In body copy, captions, and other running text, drop the “http://” or “www.” before a website address unless the site will not load without it. Put the address in a typeface opposite that of accompanying text (for instance, italic type within roman copy) so the reader comprehends it at a glance. If the website address is in parentheses, put the parens in the same typeface as the address.
For instructions, visit the Carpet and Rug Institute’s website at carpet-rug.com.
Check out aham.org.
EBay (ebay.com) is a great source for hard-to-find items.
The Stencil Artisans League shares information about techniques at sal.org.
Illustrations lead browsers through suggestions at nkba.org/homeimp/docs/index.htm.
In display type (cover blurbs, folios, heds, etc.), opposite typeface is not necessary.
Capitalization in website addresses
Treat Meredith websites as brand names by capitalizing before an extension (such as .com or .net) as appropriate.

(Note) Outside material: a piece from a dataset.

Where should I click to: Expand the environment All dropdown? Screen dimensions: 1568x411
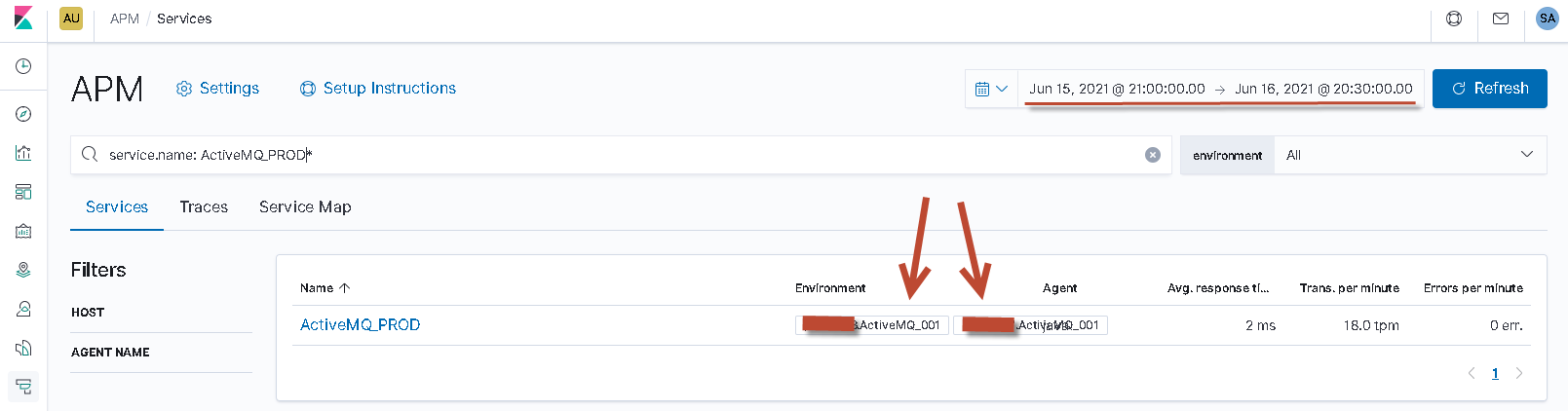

In body copy, captions, and other running text, they should also be set off in an opposite typeface.
Non-Meredith websites should be all lowercase through the extension.
Web address information of Meredith websites following an extension (separated by a slash) is not case-sensitive; for readability, cap each word, including articles and prepositions, after the slash.

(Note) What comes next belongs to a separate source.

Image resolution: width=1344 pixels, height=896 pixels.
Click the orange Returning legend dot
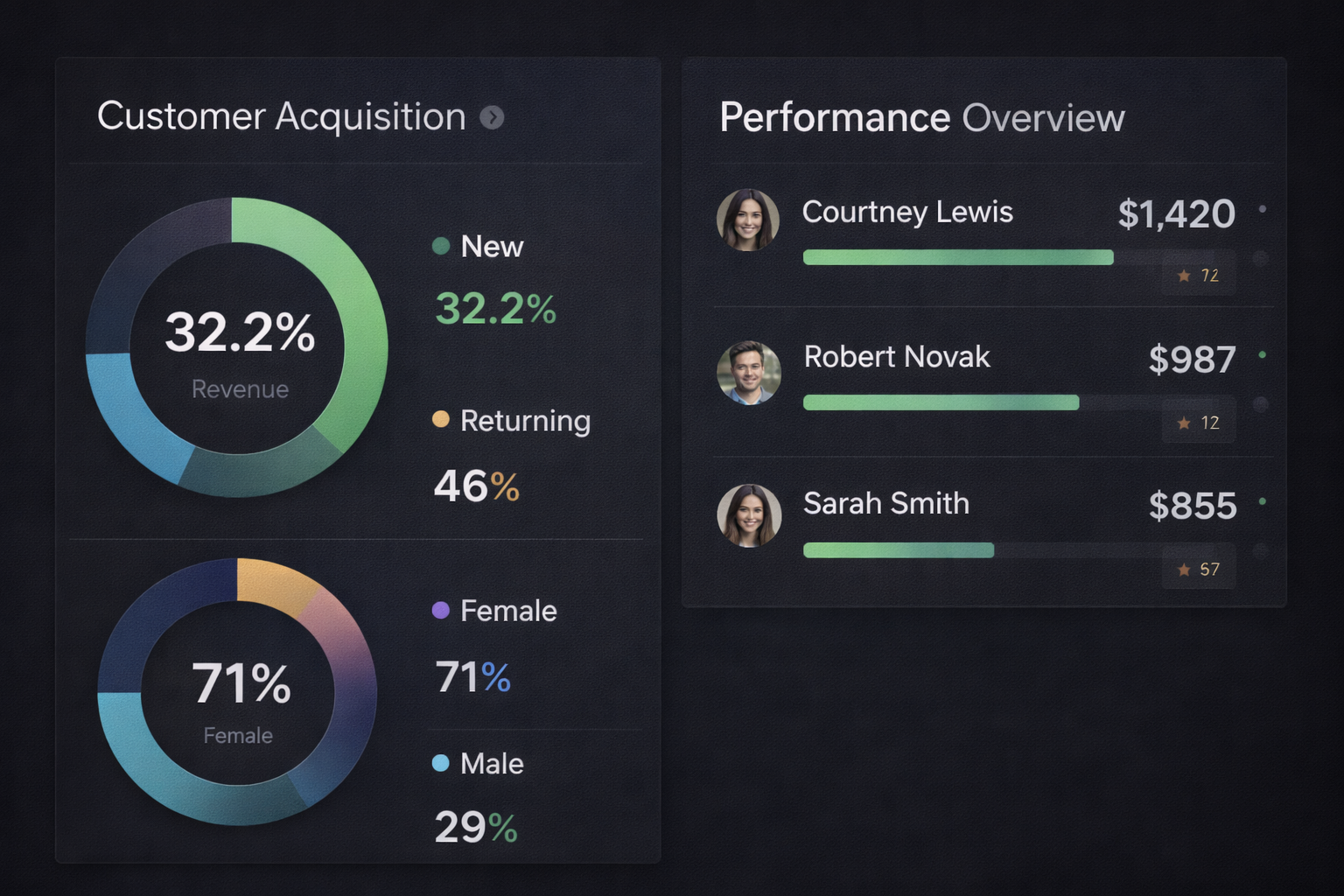click(441, 420)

Web address information of non-Meredith websites following an extension (separated by a slash) may be case-sensitive and should be lowercase/capped as indicated by the owner of the site.
In display type and other graphic treatments, key letters of Meredith website names can be emphasized with a type treatment other than caps—weight, size, or color, for instance.
Sentence capitalization rules always apply: The first letter of a sentence is always capitalized, whether it’s the t in the, the m in Meredith, or the e in eBay.
Capitalize names of sections within a website.
Click on the Bath Estimator to price flooring and cabinets.
You can save your work using the Projects Folder feature.
For capitalization, punctuation, and type treatment of blog names and podcast names, see Titles of Works.
In redirects in home design, garden, and food titles, avoid punctuation at the end of a URL. (added 9.17.14)
incorrect: For all downloads, go to BHG.com/OrangeFun.
correct: Go to BHG.com/OrangeFun for all downloads.